■ **STATED TASK 1**
Duplicate the stretch from "Instructions" through "to 1/4 cup." in the pumpkin recipe below.
■ **STATED TASK 2**
In the pumpkin recipe below, what temperature is the oven preheated to?

■ **TEXT SHOWN**
* * * *

4 oz cream cheese, softened

2 tbsp granulated sugar

1/2 tsp vanilla extract

1/2 cup unsalted butter, room temperature

1/2 cup brown sugar

1/3 cup granulated sugar

1/3 cup pumpkin purée, blotted to 1/4 cup

1 large egg yolk, room temperature

2 tsp vanilla extract

1/2 tsp baking soda

1/2 tsp salt

1 tsp pumpkin pie spice

1/2 tsp cinnamon

1 1/2 cups all-purpose flour

1/4 cup granulated sugar (for rolling)

1 tsp cinnamon (for rolling)

1 tsp pumpkin pie spice (for rolling)

Instructions

  1. In a bowl, mix cream cheese, 2 tbsp sugar, and 1/2 tsp vanilla until smooth. Scoop into 2-teaspoon balls (about 11) and freeze until firm, about 30 minutes.
  2. Preheat oven to 350°F (175°C). Line two baking sheets with parchment paper.
  3. Blot pumpkin purée with paper towels to reduce to 1/4 cup.
  4. In a stand mixer, beat butter, brown sugar, and 1/3 cup granulated sugar until creamy. Mix in pumpkin, egg yolk, and 2 tsp vanilla.
  5. In another bowl, whisk together flour, baking soda, salt, pumpkin pie spice, and cinnamon. Add dry ingredients to wet and mix just until combined.

* * * *

■ **COLLECTED MATERIAL**

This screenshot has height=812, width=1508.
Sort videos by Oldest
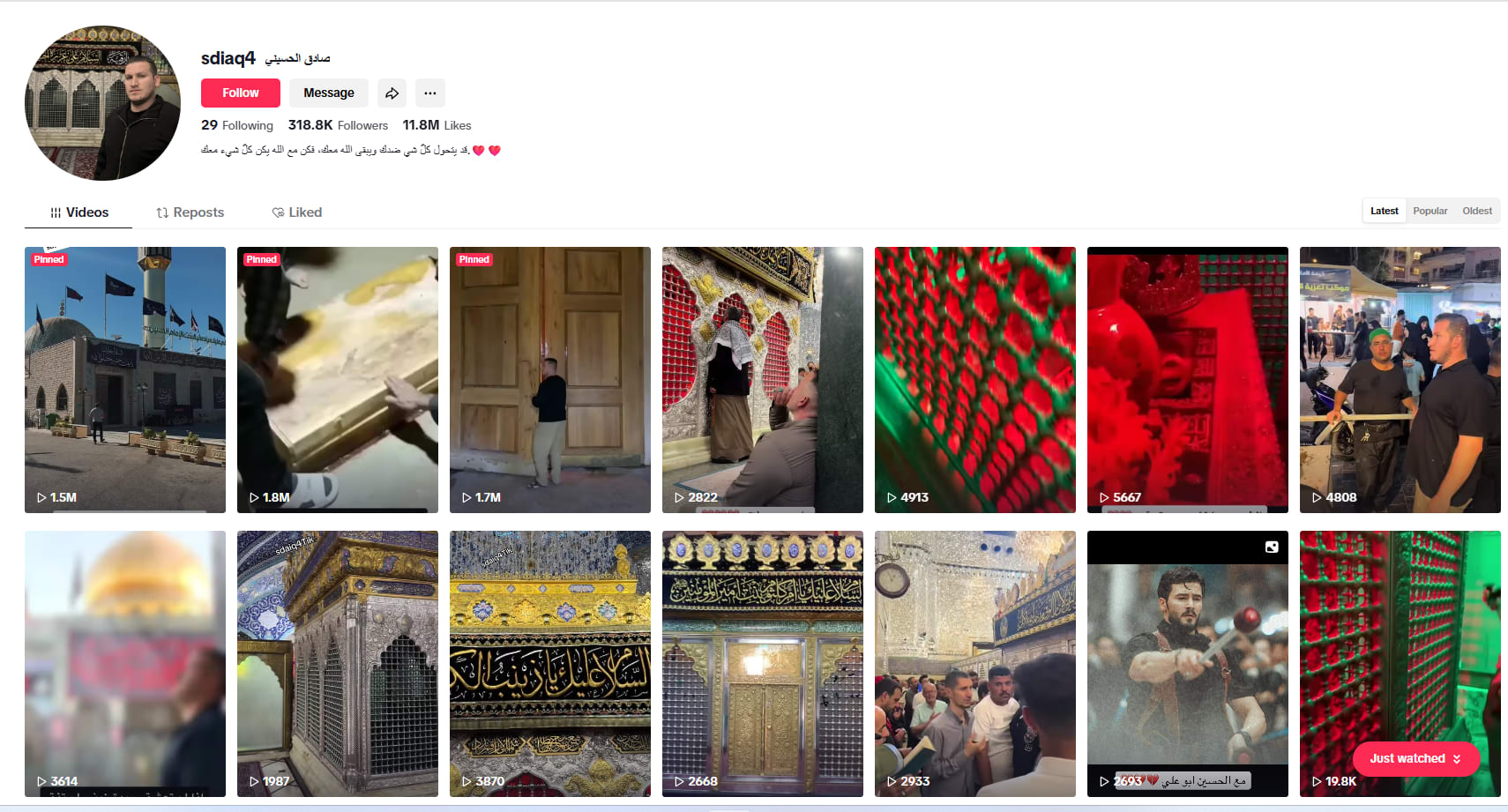point(1476,211)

* * * *

■ **FULL RESPONSE 1**
Instructions

  1. In a bowl, mix cream cheese, 2 tbsp sugar, and 1/2 tsp vanilla until smooth. Scoop into 2-teaspoon balls (about 11) and freeze until firm, about 30 minutes.
  2. Preheat oven to 350°F (175°C). Line two baking sheets with parchment paper.
  3. Blot pumpkin purée with paper towels to reduce to 1/4 cup.

■ **FULL RESPONSE 2**
350°F (175°C)